Last Updated on November 16, 2020 by BVN
Leaders in every level of government will need to do their part to address eroding confidence in government, but local officials can play an important role.
By Erica L. Manuel, Special to CalMatters
Erica L. Manuel is CEO and executive director of the Institute for Local Government, firstname.lastname@example.org.
Americans’ confidence in government is at an all-time low – sadly, that’s not new information.
A September 2020 study from the Pew Research Center found that merely 20% of Americans trust the federal government. This is underscored by an article in The Atlantic released earlier in 2020 highlighting a global study that provides shocking evidence of a major decline in support of democracy – not only in the United States, but also in many other countries. In fact, global confidence in democracy has reached a historic low.
This does not bode well for our nation, our state or our local communities.
Leaders in every level of government will need to do their part to address this
trend, but local governments in particular can play a unique and important role to help stem eroding confidence in democratic institutions and principles. Cities, counties and special districts are consistently the entry point for civic engagement. This is why local government leaders have a special opportunity to rebuild trust and confidence in local representative democracy.
In the wake of contentious political races at the national and state levels, plagued by partisanship and divisiveness, civility among elected leaders – and even within our communities – is at an all-time low.
Local elected officials can and should step up and lead by example to model unity and encourage public trust and confidence. Cities statewide can view the recent election as the proverbial “reset button” and embrace changes to the composition of city councils to wipe the slate clean, maintain a focus on ethics and begin repairing the trust that has been damaged.
While elections offer an opportunity for new beginnings, maintaining civility and good governance throughout transitions and uncertainty is not easy. California communities continue to grapple with health orders related to COVID-19, immense wildfire devastation and sustained economic uncertainty. Local leaders are being tested now more than ever.

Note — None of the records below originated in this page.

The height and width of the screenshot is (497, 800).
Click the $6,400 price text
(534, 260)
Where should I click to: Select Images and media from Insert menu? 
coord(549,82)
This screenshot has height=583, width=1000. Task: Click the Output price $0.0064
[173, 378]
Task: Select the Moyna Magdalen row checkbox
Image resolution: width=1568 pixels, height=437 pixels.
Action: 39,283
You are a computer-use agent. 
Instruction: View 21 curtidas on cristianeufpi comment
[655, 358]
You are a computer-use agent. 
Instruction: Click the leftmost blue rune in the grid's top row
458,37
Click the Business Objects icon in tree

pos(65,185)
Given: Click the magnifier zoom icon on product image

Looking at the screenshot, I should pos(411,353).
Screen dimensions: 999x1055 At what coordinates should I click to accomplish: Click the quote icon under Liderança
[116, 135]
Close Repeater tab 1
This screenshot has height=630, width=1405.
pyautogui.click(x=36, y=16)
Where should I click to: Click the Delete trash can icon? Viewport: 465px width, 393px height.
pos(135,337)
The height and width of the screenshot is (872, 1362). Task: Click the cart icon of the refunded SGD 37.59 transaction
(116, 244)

A serious dose of civility in all levels of government – modeled by local leaders – will help all our communities emerge stronger after the dust settles.
Local officials in California can demonstrate and encourage civility in the local governing culture in many ways.
- Model civility.
- Develop and follow a code of conduct.
- Periodically take stock.
- Maintain a shared understanding of roles and responsibilities.
- Encourage a team mentality.
- Seek out national, state and local professional development opportunities.
- Think about how social justice, engagement and equity can be Integrated into your leadership principles.
Civil and productive discourse is a foundation of our democracy. Without it, our political institutions suffer at every level. Civility is the antithesis of personal attacks, schoolyard insults, vicious innuendo, character assassination and hate speech. Civility cannot be ordered or mandated. It is not a strategy or leadership fad. It is a philosophy that must be practiced and reinforced daily as part of a larger governing culture.
The Institute for Local Government has built a longstanding practice and a suite of resources and training around topics of effective leadership and good governance to help address some of these common challenges. Local government leaders often look for assistance in these areas, but don’t always know where to turn for help.
Despite the challenging circumstances presented by COVID-19, partisan politics and social media overload, local government leaders have the opportunity and the responsibility to enact change at the local level for the sake of their own communities.
Most of us learned in elementary school how to treat one another with kindness and empathy. Now, as adults and leaders, we need to remember those critical life lessons to bring back civility to our halls of government and reverse the declining faith in democracy we’re witnessing today.